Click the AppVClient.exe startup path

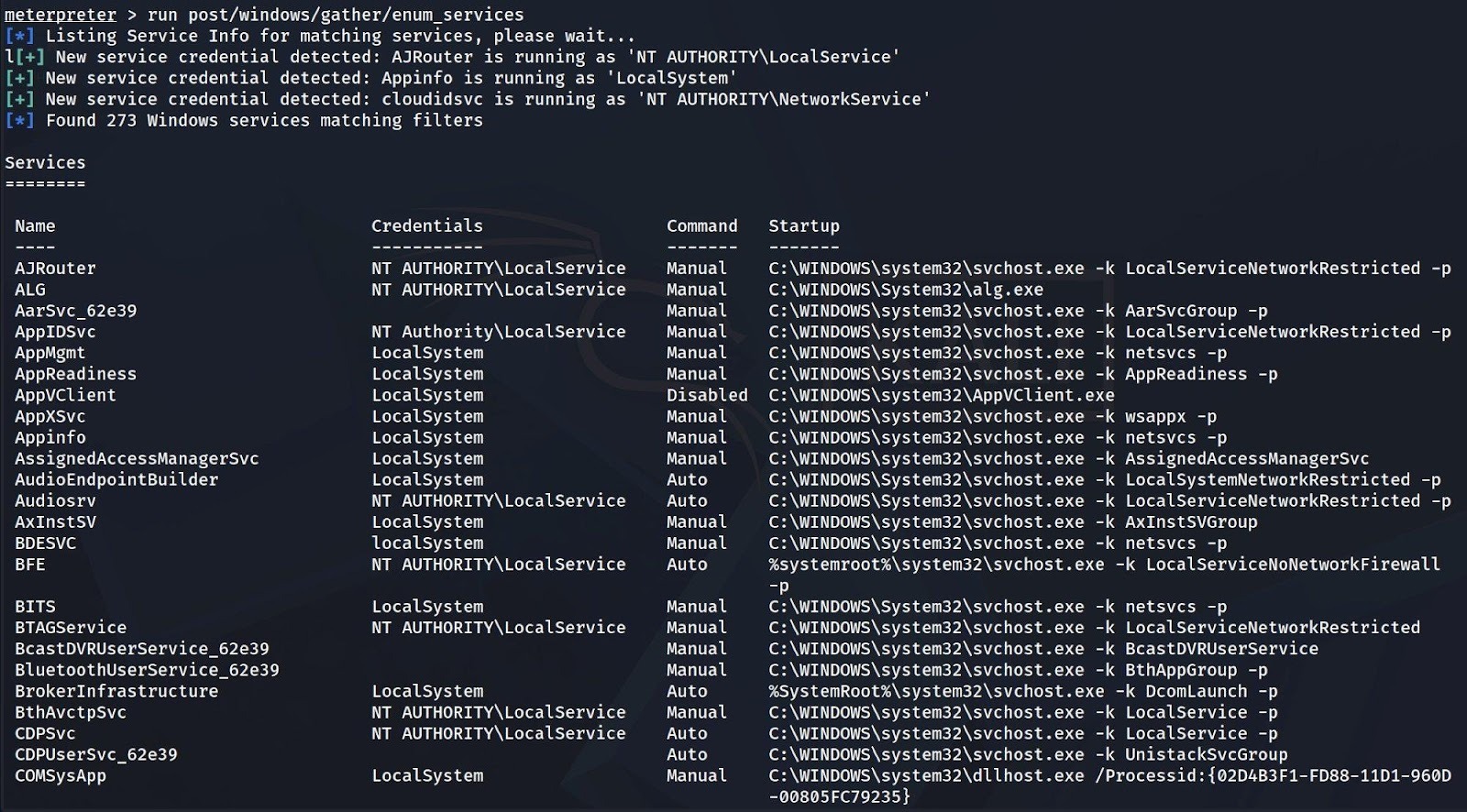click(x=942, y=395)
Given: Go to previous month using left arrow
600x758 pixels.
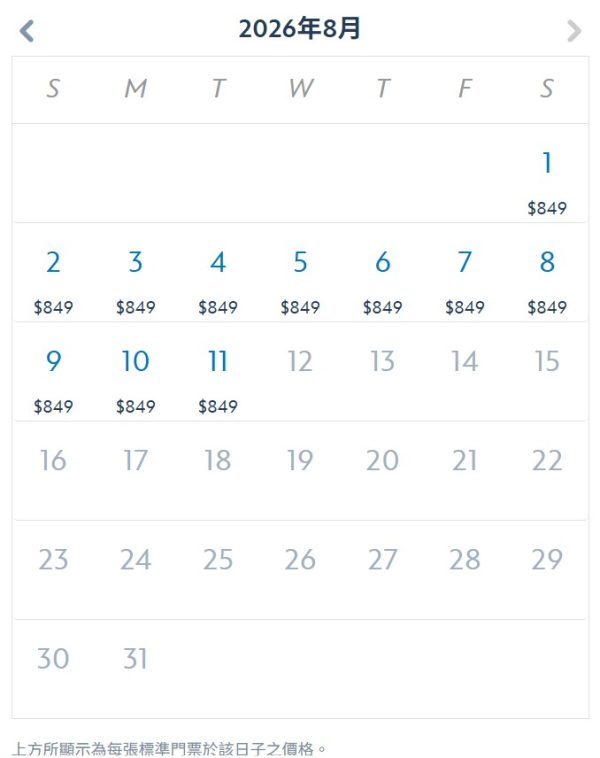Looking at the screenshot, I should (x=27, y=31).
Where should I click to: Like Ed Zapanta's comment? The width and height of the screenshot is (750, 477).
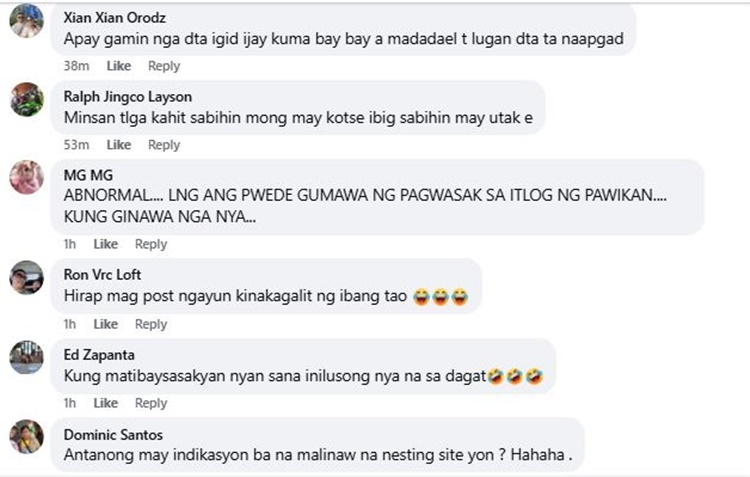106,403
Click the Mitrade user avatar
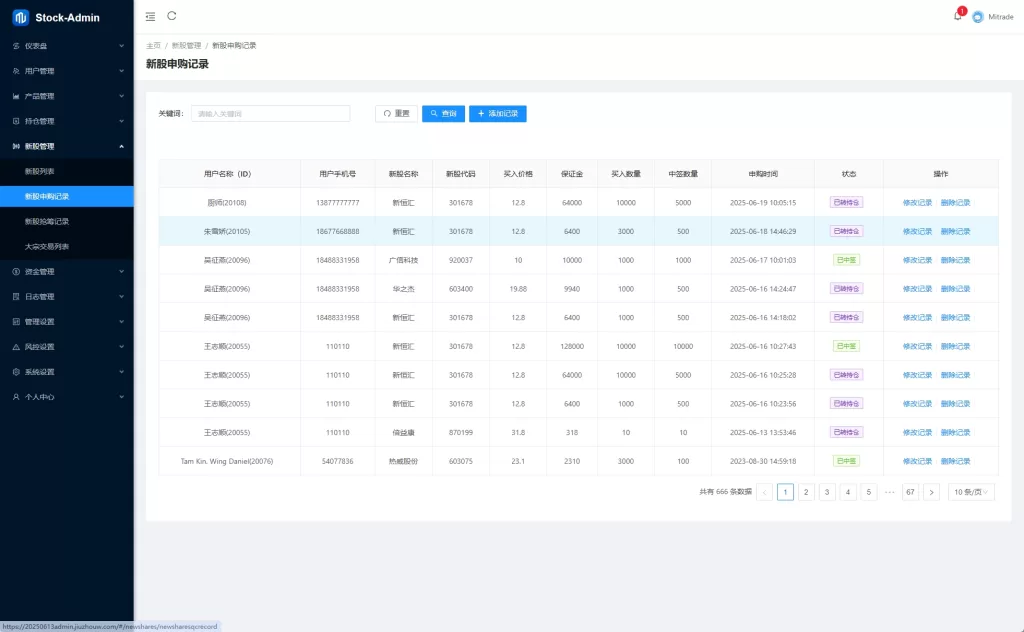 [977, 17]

● Required work: Exactly as written, set down the lines from the line holding "Where should I" to the last line of the data, both ends included, pictures excluded.

● Response:
Where should I click to: Like Ed Zapanta's comment? The width and height of the screenshot is (750, 477).
106,403
Click the Mitrade user avatar
 [977, 17]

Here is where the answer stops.